Context Window Fetching & Token Counting Fix for Kilo Code and LM Studio
Tools like Roo-Code and Kilo Code have become increasingly interesting for developers wanting to leverage locally hosted AI models. Such extensions generally depend on an OpenAI-compatible API that provides essential model metadata, such as the contextWindow
. LM Studio, a popular choice for hosting local models, provides a compatible API, but currently omits the contextWindow
property, leading to compatibility issues with these extensions.
The Challenge
Extensions like Roo-Code expect specific information from the /v1/models
endpoint, particularly the contextWindow
attribute, which defines the maximum token length supported by a model. LM Studio’s current OpenAI-compatible API doesn’t return this field, causing issues such as inaccurate token counting or outright errors in the tools.

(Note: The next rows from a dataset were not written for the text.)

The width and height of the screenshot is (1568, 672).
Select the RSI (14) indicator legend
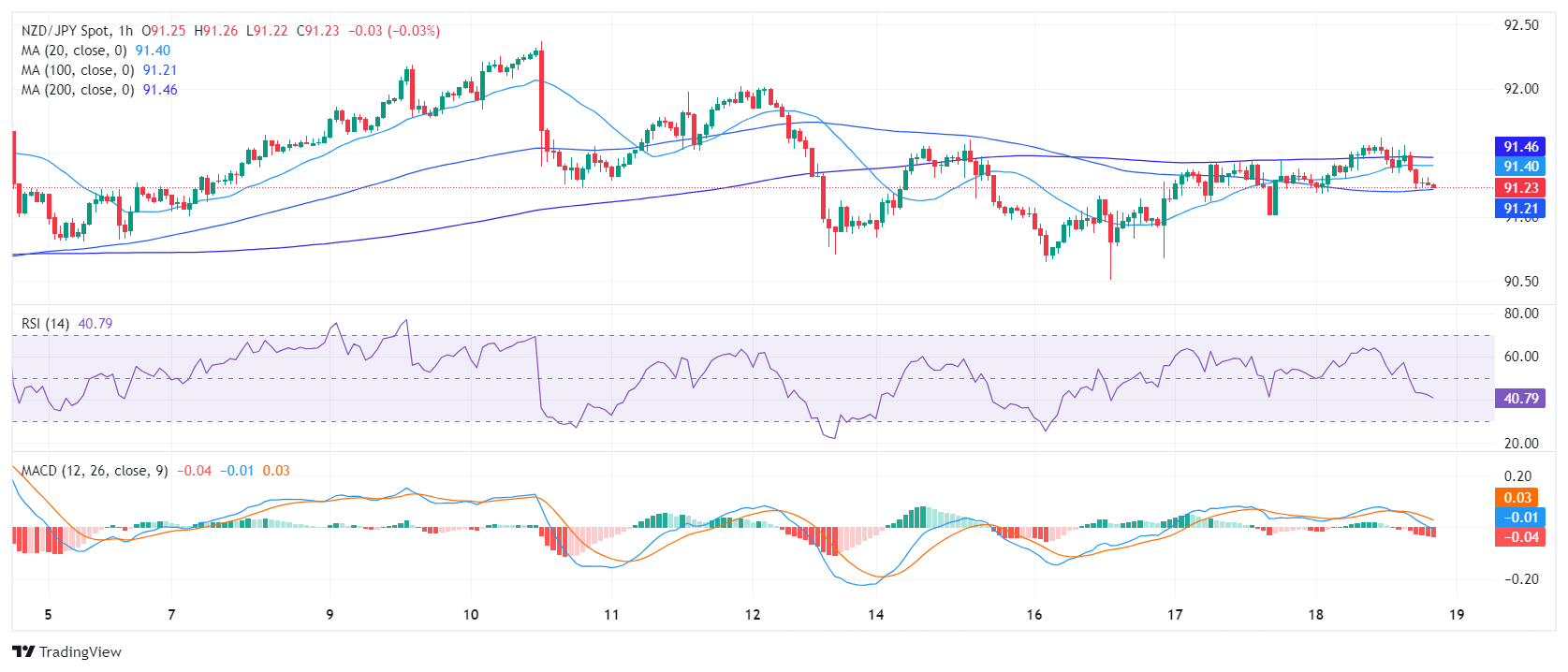pos(46,324)
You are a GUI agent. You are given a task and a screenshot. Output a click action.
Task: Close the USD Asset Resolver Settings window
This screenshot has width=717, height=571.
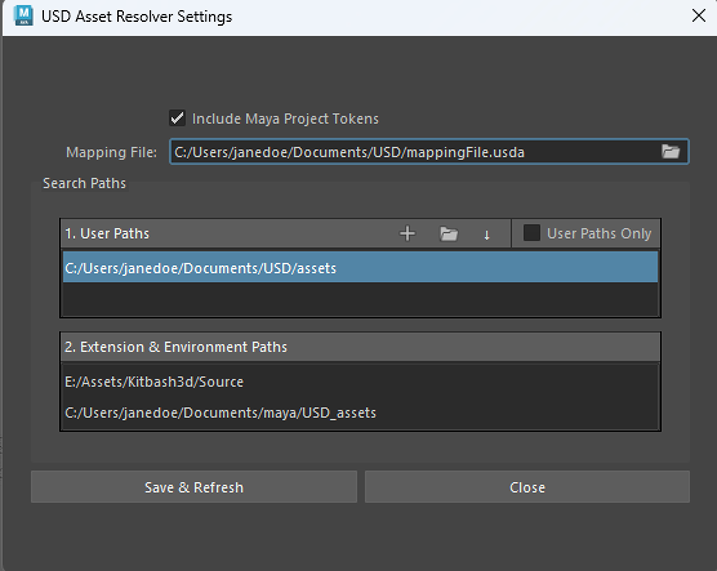coord(698,16)
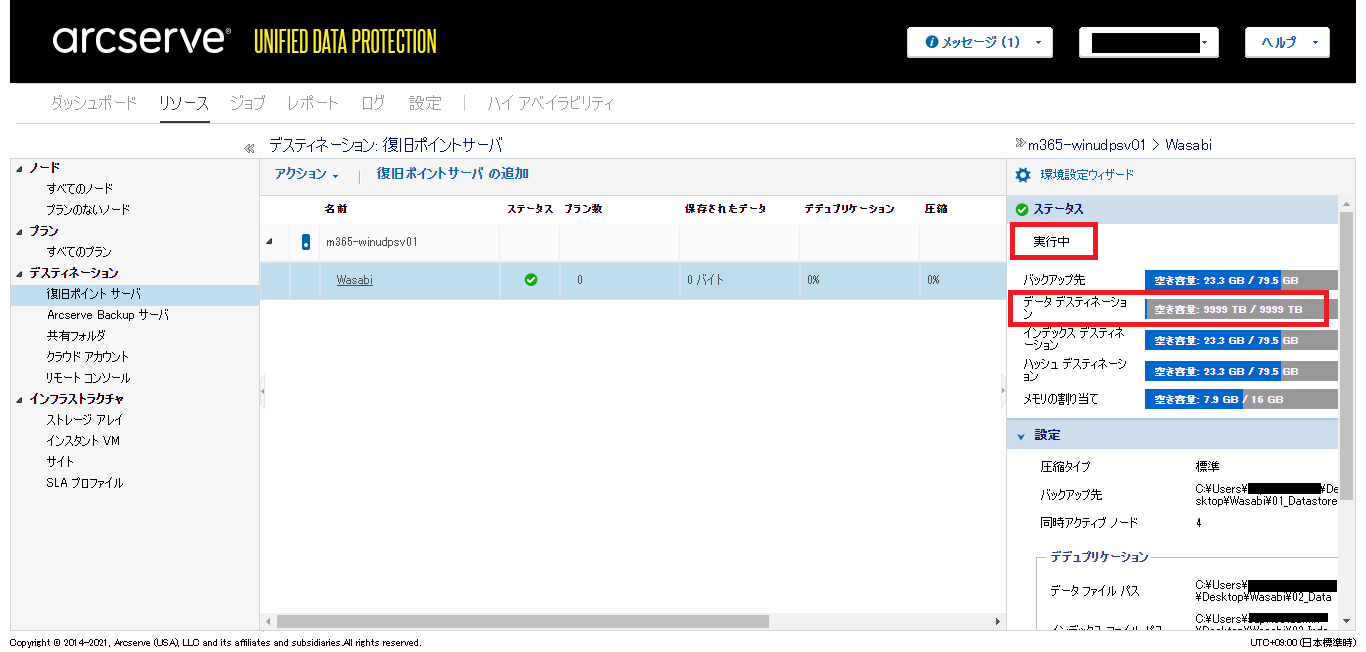Click the info icon in メッセージ button

(x=932, y=42)
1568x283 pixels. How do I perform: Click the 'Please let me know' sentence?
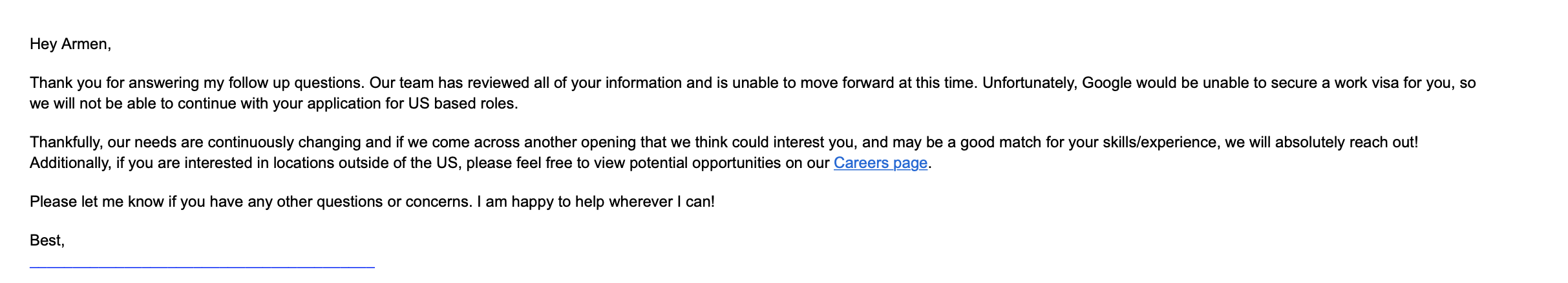97,202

This problem has been actively discussed by the community, for instance in:
-
A pull request on Roo-Code addressing contextWindow handling: RooCodeInc/Roo-Code PR #3372
-
An alternative fork exploring related compatibility fixes: Jbbrack03’s Roo-Code fork
A Solution: A Simple Python Proxy
To address this issue temporarily until Roo-Code and Kilo Code integrate permanent fixes, I’ve developed a lightweight Python script using Flask, available here:
https://github.com/vtietz/lmstudio_proxy
The proxy is straightforward:
-
It forwards all incoming requests transparently to LM Studio.
-
It automatically injects a sensible default
contextWindow
value (defaulting to either the model’smax_tokens
or 8192 tokens) into responses from the/v1/models
and/v1/models/{id}
endpoints. -
It provides detailed logging to simplify debugging.
The proxy operates simply by intercepting API calls from tools like Roo-Code and forwarding them directly to LM Studio’s API, adding missing information on-the-fly to maintain compatibility. It doesn’t handle streaming progress indicators since LM Studio’s API currently does not provide this data.
The solution provided here is designed as a temporary compatibility layer until the respective extensions implement dedicated fixes.